The frontend includes the Turnstile widget on the login and magic-link forms via a useTurnstile React hook (apps/web/src/lib/useTurnstile.ts). The hook loads the Turnstile script once, renders an invisible widget into a ref element, and returns { token, reset }. The resulting token is sent as turnstile_token in the request body. The production site key is hardcoded in useTurnstile.ts. In dev mode it falls back to Cloudflare’s always-pass test key (1x00000000000000000000AA). The CSP is configured to allow https://challenges.cloudflare.com in script-src and frame-src.

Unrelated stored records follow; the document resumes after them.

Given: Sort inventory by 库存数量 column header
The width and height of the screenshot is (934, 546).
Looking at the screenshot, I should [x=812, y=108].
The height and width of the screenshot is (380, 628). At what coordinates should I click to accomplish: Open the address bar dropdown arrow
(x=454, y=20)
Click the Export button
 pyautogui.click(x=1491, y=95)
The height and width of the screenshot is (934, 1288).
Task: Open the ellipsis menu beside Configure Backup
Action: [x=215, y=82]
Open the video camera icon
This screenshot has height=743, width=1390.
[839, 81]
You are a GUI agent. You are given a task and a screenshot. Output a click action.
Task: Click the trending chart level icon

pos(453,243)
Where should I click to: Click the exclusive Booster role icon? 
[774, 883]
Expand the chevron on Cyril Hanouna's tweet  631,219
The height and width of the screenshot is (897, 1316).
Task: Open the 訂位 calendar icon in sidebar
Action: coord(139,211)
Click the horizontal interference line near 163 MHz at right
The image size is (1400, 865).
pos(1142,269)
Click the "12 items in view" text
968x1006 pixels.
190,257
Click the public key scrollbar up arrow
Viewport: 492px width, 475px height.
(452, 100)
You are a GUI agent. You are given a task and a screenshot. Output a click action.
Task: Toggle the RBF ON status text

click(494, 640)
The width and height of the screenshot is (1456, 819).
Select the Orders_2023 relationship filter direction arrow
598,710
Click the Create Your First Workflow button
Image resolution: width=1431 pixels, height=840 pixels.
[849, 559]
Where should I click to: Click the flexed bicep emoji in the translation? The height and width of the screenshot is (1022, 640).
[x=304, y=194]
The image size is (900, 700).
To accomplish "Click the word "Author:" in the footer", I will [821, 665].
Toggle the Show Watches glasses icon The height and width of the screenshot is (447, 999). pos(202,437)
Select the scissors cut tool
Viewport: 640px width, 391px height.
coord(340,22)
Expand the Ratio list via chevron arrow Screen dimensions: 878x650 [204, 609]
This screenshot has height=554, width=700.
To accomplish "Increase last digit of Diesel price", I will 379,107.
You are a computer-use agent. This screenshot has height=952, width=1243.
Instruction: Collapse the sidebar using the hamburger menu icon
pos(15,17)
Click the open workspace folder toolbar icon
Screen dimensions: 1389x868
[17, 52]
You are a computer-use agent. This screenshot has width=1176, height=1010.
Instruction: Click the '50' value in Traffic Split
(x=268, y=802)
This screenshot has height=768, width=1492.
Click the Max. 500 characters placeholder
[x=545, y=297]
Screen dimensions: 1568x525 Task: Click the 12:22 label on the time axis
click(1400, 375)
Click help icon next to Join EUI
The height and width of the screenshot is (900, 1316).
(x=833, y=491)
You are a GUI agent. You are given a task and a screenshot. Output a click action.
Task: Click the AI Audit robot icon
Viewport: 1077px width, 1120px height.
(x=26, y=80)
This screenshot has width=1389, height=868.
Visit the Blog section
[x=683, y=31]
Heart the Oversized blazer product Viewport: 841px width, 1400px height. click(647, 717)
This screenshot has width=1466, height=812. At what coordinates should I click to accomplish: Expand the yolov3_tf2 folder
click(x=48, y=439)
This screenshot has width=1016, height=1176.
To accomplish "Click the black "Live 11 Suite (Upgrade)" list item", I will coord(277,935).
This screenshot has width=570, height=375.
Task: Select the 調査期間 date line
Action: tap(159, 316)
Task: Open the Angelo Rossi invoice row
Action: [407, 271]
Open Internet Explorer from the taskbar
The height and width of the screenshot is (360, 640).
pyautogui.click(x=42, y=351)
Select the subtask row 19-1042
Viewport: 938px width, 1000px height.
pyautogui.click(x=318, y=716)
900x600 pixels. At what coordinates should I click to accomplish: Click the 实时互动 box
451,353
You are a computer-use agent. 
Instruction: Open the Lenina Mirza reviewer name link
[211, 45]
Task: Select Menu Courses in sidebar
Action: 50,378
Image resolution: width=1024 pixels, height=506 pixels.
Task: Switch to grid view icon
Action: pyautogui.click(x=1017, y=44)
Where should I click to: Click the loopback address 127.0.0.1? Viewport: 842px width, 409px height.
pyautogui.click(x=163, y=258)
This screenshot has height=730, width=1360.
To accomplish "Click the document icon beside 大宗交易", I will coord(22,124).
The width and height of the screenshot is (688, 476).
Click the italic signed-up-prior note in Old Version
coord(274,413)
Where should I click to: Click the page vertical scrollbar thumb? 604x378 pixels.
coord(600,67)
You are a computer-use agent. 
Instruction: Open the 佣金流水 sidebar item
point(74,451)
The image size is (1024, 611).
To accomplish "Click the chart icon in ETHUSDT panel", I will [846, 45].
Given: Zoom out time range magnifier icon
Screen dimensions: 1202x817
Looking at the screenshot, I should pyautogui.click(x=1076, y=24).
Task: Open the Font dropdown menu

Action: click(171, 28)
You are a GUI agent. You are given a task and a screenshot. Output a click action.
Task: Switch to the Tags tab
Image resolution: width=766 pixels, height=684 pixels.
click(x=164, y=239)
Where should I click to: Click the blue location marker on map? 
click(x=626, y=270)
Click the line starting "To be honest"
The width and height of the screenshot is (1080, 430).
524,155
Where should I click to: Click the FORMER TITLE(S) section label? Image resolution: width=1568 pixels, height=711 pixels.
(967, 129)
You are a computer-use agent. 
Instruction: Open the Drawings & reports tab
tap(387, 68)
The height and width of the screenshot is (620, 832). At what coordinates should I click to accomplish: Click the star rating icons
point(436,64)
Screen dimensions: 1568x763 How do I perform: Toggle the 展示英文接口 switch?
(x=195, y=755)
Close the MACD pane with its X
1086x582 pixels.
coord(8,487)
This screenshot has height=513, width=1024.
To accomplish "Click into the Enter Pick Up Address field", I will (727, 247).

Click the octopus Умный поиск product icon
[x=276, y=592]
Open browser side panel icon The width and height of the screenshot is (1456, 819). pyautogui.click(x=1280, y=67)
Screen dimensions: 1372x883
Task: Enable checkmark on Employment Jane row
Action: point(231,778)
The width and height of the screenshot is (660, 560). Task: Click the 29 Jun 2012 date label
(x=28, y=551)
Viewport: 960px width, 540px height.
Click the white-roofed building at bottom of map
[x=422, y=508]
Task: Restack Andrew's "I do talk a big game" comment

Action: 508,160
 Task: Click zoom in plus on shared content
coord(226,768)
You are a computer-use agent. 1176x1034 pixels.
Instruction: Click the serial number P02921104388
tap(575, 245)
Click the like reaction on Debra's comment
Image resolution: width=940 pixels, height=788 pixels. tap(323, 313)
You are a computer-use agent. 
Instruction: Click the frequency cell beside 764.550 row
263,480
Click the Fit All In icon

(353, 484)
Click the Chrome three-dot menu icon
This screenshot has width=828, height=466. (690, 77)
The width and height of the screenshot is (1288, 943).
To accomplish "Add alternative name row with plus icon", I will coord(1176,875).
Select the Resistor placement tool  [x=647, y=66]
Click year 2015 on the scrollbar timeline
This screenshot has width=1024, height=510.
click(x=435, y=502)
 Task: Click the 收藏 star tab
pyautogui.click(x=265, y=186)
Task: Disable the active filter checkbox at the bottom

  1. Create a Turnstile widget in the Cloudflare dashboard under Turnstile → Add site. Choose “Managed” mode. Add your production domain(s).
  2. Update the site key in apps/web/src/lib/useTurnstile.ts (the SITE_KEY constant).
  3. Set the backend secret — add TURNSTILE_SECRET to ~/.config/alchemify/backend-userapps.env. When set, the server verifies every token against Cloudflare’s API and fails closed on errors.
  4. Verify end-to-end — after deploying, test the magic-link and invite flows. The Turnstile widget should run invisibly in “Managed” mode and the server should accept the resulting tokens.

For preview/staging deploys, you can use Cloudflare’s always-pass test key (1x00000000000000000000AA) as the site key and leave TURNSTILE_SECRET unset on the server.

Magic link emails are sent via Mailgun. Configure in ~/.config/alchemify/backend-userapps.env:

MAILGUN_API_KEY=key-...
MAILGUN_DOMAIN=mg.example.com
MAIL_FROM=noreply@example.com
APP_URL=https://myapp.example.com

When Mailgun is not configured:

  • Dev: the login URL is logged to the server console
  • Production: a warning is logged (no token exposed)

Auth logic lives in PostgreSQL as SECURITY DEFINER functions. These bypass RLS so they can read/write the users table regardless of the caller’s role.

FunctionPurpose
login(email, password)Verifies credentials (dev-only endpoint)
create_magic_link(email)Generates a one-time token (15 min expiry)
verify_magic_link(token)Validates and consumes a token, returns user info + needs_password
invite_user(email, role)Creates user without password + magic link (owner/admin only; only owner can invite owner/admin roles)
set_initial_password(password)Sets password for current user (only when password_hash IS NULL)

The server calls these inside a transaction. Auth functions run as anon; invite_user runs as the caller’s role; set_initial_password runs as the user’s role and derives user_id from current_setting('app.user_id').

Deactivated users (is_active = false) are rejected by login, create_magic_link, and verify_magic_link. Existing JWTs remain valid until they expire.